My friends and the people who have read my stories know that I was always fascinated by North Africa. My mother was born and brought up in Algiers. She was from a French, Spanish and Italian background and had a very colourful family (to say the least!). She left Algeria during the war of Independence in 1962, never to return, but her wonderful stories about the places and people of her childhood always made the place special for my sisters and I.
My grandparents' house in Suffren, near Algiers which was shared with two other families |
Maxime Noiré Les marchands arabes à Biskra |
I was also intrigued by her as a person because her life is definitely a case of reality being more fascinating than fiction. Like Alexandra David-Neel who travelled to Tibet and converted to Buddhism, Odette du Puigaudeau in Mauritania, or again Ella Maillart in Asia, Isabelle was one of the very first Twentieth century women who travelled alone - and relished the adventure and the solitude.
'For those who know the value of and exquisite taste of solitary freedom (for one is only free when alone), the act of leaving is the bravest and most beautiful of all.'
Isabelle Eberhardt: 'A nomad I will remain for life, in love with distant and uncharted places.'
Isabelle was born in Geneva in 1877, the illegitimate daughter of Natalia, the widow of a former aide de camp to the Russian tsar Alexander II, and a Ukrainian scholar - an anarchist, according to some. Although her family was shunned by Geneva's polite society, Isabelle was well educated and spoke French, Russian, Italian, German as well as Greek, Latin and Arabic.
From a young age she dreamt of adventure in far away lands, North Africa especially, where two of her brothers joined the Foreign Legion. She was twenty when she travelled to Bône in Algeria, where she lived with her mother and converted to Islam. After her mother's death, she started travelling extensively across Algeria, alone, dressed as a man and under the name Si Mahmoud Saadi.
'Je suis seul, et je rêve' (I am alone, and I dream).

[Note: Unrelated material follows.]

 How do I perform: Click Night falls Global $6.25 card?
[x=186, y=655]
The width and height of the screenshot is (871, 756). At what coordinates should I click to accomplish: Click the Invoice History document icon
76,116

It's interesting to see that she writes about herself as a man (by using the masculine form of 'seul'). Dressing up and living as a man allowed her freedoms which would have been denied to her as a woman - the freedom to travel or have access to zouaias (islamic religious schools), taverns and brothels.
In 1901 she married Slimane Ehnni, a spahi - a soldier from the French colonial army's light cavalry regiments, but her life was cut tragically short by a flash flood in Ain Sefra in October 1904. She was only 27 when she died.
'Oued dans une oasis' by Maxime Noiré, to whom Isabelle dedicated her story 'Pleurs d'Amandiers' 1903 ('Weeping Almond Trees') |
And what about this extract of one of her short stories set in Bou Saada - the Saharan oasis nicknamed 'the city of happiness' which was well-known to Hugo and Lucas Saintclair, the heroes of my historical romances ANGEL HEART and THE LION'S EMBRACE.
'Bou-Saada, la reine fauve vêtue de ses jardins obscurs et gardée par ses collines violettes, dort, voluptueuse, au bord escarpé de l'oued où l'eau bruisse sur les cailloux blancs et roses.' Isabelle Eberhardt, Pleurs d'amandiers, 1903
I won't even attempt to translate this into English!
What about you? Who was the writer who influenced you the most and made you dream?